In The Scientist and the Giant, a scientist comes across a lonely giant who lives underground, and the scientist tells him stories and shares what he’s seen of the earth which brings light to the giant’s world. It’s almost as if hurt people have a special ability to sniff out wounds. As a wounded child, Helena may have smelt the same thing and ran towards Mr. Big Bad Wolf in a time of great sadness and depression. However, she doesn’t understand what Mr. Big Bad Wolf calls a “slump”, and on the tram the two of them have this conversation:
Helena: What is this slump you keep talking about?
Mr. Big Bad Wolf: …It’s a state that makes you feel powerless, afraid, or even repulsed by something you originally loved and thought was important.
Helena: That seems so scary.
Mr. Big Bad Wolf: It is.
During their brief conversation, Helena seems to suddenly understand and continues: “Ah so that’s what a slump is! It’s when something that was obviously very important to you suddenly feels awful, and you don’t want to be anywhere near it.…”

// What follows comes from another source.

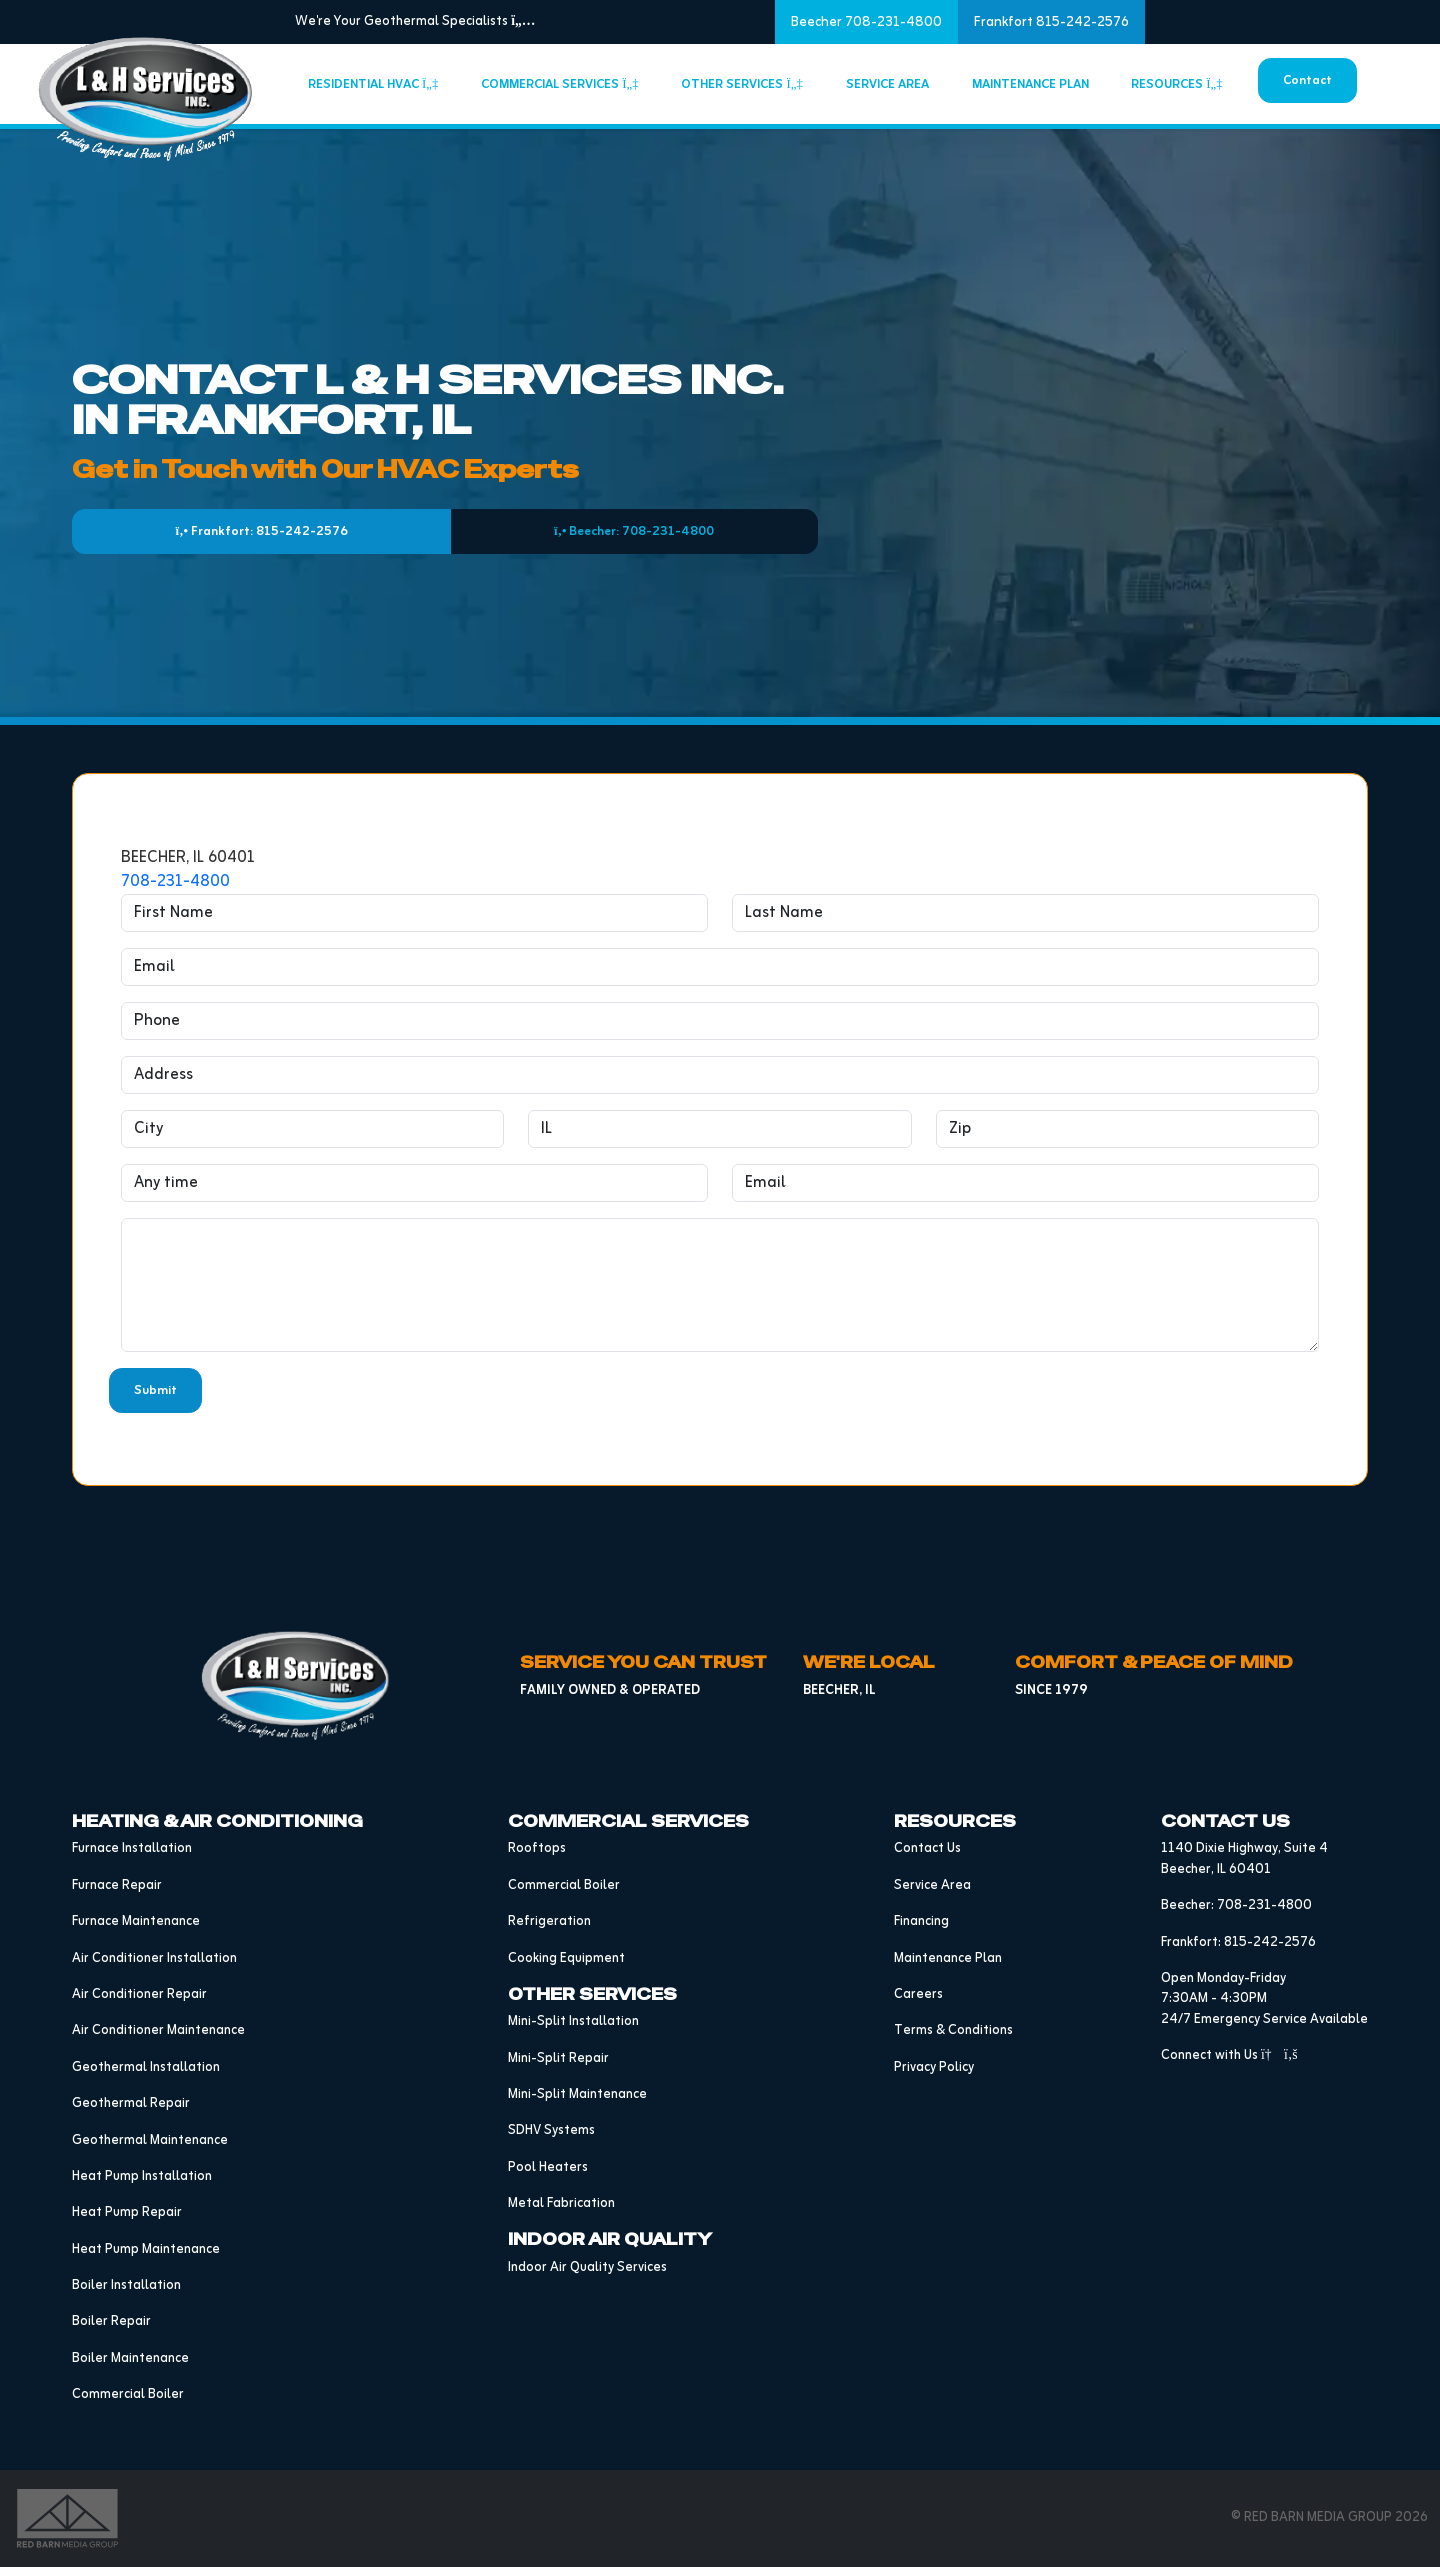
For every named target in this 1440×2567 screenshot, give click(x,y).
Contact (1307, 80)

I particularly love moments like these in graphic novels where I’m silently struck by the characters and their lines, and how they clearly feel a strong sense of empathy for each other even though they’ve had completely different experiences. I mean, who among us hasn’t had been through a slump? The story is about Mr. Big Bad Wolf’s pain, but what I really felt was the person behind the drawings. In those painful, lonely moments, Mr. Big Bad Wolf had to rely on his creativity to get him through. However, creating the work itself was also painful as he desperately wanted to tell a good story but had no way of doing so, and in the process, it was like seeing the shadow of Helena and Mr. Big Bad Wolf’s author grafting herself onto the story.
There are also some small things in Helena and Mr. Big Bad Wolf that I found particularly interesting and have brought me great pleasure as a reader. Firstly, all the characters have English names, but I was really intrigued by how the surnames were set up. Helena’s surname is White, and Mr. Big Bad Wolf’s is Blake, and while I know it isn’t the same as Black, the pronunciation is similar! It seems like the author has deliberately used them to create a contrast between lightness and darkness. And after all, the author also called the doctor Rowan Brown and the teacher Melrose Green! (That might just be me overthinking it? XD)
Another detail I really liked was the “book within a book” concept. This story has two protagonists – Helena and Mr. Big Bad Wolf – one is an adult and one is a child, one is male and the other is female, and both of them love to draw and tell stories. In the graphic novel, their own books also appear throughout the story which lets us see their respective personalities and projections of their characters. When I finished reading the book, I couldn’t help thinking, “I’d buy Lara and the Witch and The Scientist and the Giant if they were published!”
Overall, Helena and Mr. Big Bad Wolf is a well-structured, smoothly narrated, and moving story that conveys universal values which can be felt by readers of all nationalities. Comprised of only two volumes, it is light while still being deep, which should make it well-suited for foreign rights sales. Finally, I just want to add that I really enjoyed the little four-panel strip in the appendix in which BliSS gives Helena’s friends at the orphanage their own little stories so that all the characters get a look in, which was very thoughtful of the author!